Up to 92% of first-time buyers will be eligible for preferential housing applications


Deputy Prime Minister and Finance Minister Hong Nam-ki. (Yonhap)
Deputy Prime Minister and Finance Minister Hong Nam-ki. (Yonhap)


South Korea will alleviate the requirements to qualify for housing subscriptions, in a move to lower the market entry barrier for young non-homeowners, Deputy Prime Minister and Finance Minister Hong Nam-ki said Wednesday.

The government expects that the revised set of rules will allow up to 92 percent of newlyweds and first-time homebuyers to apply for newly built houses.

“(The government) will seek to further alleviate the income rule in the special housing supply for first-time buyers, so that more end users may have a chance to own their own home,” the fiscal chief said in a real estate policy meeting at Seoul Government Complex.

Currently, the government requires construction firms to allocate a designated amount of new homes to newlyweds and first-time homebuyers in a lottery process. In the case of public construction projects, applicants should earn the average income or less in order to apply for these homes.

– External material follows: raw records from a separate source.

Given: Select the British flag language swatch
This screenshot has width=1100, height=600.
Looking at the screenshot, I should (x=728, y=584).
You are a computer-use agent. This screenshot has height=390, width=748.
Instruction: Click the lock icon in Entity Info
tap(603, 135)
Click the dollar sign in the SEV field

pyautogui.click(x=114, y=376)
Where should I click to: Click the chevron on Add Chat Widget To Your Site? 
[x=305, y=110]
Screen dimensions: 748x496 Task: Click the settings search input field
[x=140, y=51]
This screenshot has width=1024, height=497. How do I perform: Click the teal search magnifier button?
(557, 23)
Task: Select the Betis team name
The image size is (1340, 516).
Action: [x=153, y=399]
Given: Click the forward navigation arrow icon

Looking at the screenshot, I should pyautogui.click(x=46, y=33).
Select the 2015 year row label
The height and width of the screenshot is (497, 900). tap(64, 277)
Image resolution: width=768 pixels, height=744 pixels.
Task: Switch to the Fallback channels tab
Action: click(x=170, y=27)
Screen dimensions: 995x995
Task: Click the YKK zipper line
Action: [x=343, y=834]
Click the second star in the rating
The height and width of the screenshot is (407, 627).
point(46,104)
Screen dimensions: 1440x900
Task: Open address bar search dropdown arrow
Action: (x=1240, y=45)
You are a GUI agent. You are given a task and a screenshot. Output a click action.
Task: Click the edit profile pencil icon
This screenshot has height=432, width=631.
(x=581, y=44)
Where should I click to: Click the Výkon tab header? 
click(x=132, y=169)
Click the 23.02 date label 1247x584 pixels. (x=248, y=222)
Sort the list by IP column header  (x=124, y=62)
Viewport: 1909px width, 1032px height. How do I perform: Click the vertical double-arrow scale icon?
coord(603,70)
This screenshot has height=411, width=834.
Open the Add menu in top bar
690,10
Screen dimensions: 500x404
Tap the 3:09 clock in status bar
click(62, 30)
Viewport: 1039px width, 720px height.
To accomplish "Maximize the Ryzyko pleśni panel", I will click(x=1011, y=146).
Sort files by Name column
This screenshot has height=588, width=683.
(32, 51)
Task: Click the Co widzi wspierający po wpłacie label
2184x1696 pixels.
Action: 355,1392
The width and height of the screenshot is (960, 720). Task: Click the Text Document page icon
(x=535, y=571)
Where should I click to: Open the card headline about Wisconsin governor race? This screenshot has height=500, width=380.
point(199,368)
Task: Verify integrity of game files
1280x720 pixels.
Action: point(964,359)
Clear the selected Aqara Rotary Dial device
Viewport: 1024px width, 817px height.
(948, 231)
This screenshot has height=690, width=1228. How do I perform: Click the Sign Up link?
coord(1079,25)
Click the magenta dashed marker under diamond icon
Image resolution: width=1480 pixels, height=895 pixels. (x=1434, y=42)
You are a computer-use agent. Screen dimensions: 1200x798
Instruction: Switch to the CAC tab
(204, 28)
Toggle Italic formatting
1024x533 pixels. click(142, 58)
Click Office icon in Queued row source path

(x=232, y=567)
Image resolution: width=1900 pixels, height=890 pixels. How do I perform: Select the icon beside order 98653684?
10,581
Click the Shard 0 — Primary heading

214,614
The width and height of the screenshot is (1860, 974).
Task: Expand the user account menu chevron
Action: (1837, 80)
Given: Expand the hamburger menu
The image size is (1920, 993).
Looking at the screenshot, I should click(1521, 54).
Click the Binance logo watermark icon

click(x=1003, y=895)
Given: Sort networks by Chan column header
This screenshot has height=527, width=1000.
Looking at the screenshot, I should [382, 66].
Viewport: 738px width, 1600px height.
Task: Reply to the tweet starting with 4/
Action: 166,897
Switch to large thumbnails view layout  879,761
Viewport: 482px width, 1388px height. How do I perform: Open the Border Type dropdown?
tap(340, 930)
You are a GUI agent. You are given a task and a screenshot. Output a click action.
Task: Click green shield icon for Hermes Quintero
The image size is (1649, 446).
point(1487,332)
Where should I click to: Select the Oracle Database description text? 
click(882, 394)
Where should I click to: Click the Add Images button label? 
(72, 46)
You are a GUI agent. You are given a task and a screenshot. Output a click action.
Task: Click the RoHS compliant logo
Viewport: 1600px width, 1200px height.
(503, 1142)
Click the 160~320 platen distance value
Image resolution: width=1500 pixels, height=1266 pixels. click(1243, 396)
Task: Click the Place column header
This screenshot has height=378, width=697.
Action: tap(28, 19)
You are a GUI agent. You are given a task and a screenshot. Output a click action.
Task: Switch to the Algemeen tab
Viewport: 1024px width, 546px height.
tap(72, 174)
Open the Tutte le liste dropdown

For private complexes, 75 percent of the housing supply is allocated under the same rule as public housing, while the remaining 25 percent is only open for those earning up to 120-130 percent of the average income.

The lottery process was seen as favorable for larger families with additional points, instead of first-time buyers.

Under the rule, 70 percent of all housing supply -- public and private alike -- will have new income rules applied, while the remaining 30 percent will be open to higher earners.

The new rules mean that a working couple with one child who reside in Seoul and who earn a combined yearly income of 106.68 million won will be eligible to apply for a newly constructed apartment subscription.

Also, the changed rule is expected to add 81,000 new units in public construction and 63,000 in private construction.

Addressing the recently soaring jeonse rates, the minister vowed to closely monitor the market, while adding that the new tenant protection legislation will soon have the intended price stabilizing impact.

Jeonse is a home lease system unique to South Korea, in which tenants pay a lump sum deposit instead of a monthly rent.

In July this year, three new laws related to housing leases took effect, allowing tenants to extend their contracts for up to four years and to keep the maximum rent increase at 5 percent upon contract renewal.

These laws intended to protect the tenants’ rights and to stabilize their living conditions, but also had some side effects as home owners began to avoid putting their properties on the market for jeonse.

“We feel heavy-hearted that many continue to face trouble in finding a jeonse house,” Hong said.

But he added that the jeonse market has recently started to show signs of stabilizing, citing the increasing number of jeonse renewals for government-insured lease contracts.

“I expect that the tenants’ residential stability will improve once the system (introduced by the new lease laws) settles down in the market.”

Meanwhile, the minister himself is set to find a new home by January next year as his landlord notified his intention to move in. Hong currently resides in an apartment in Mapo-gu, western Seoul.

Under the revised rules, tenants may demand another two year jeonse contract extension, but have to move out if the owner or owner’s close family members decide to move in.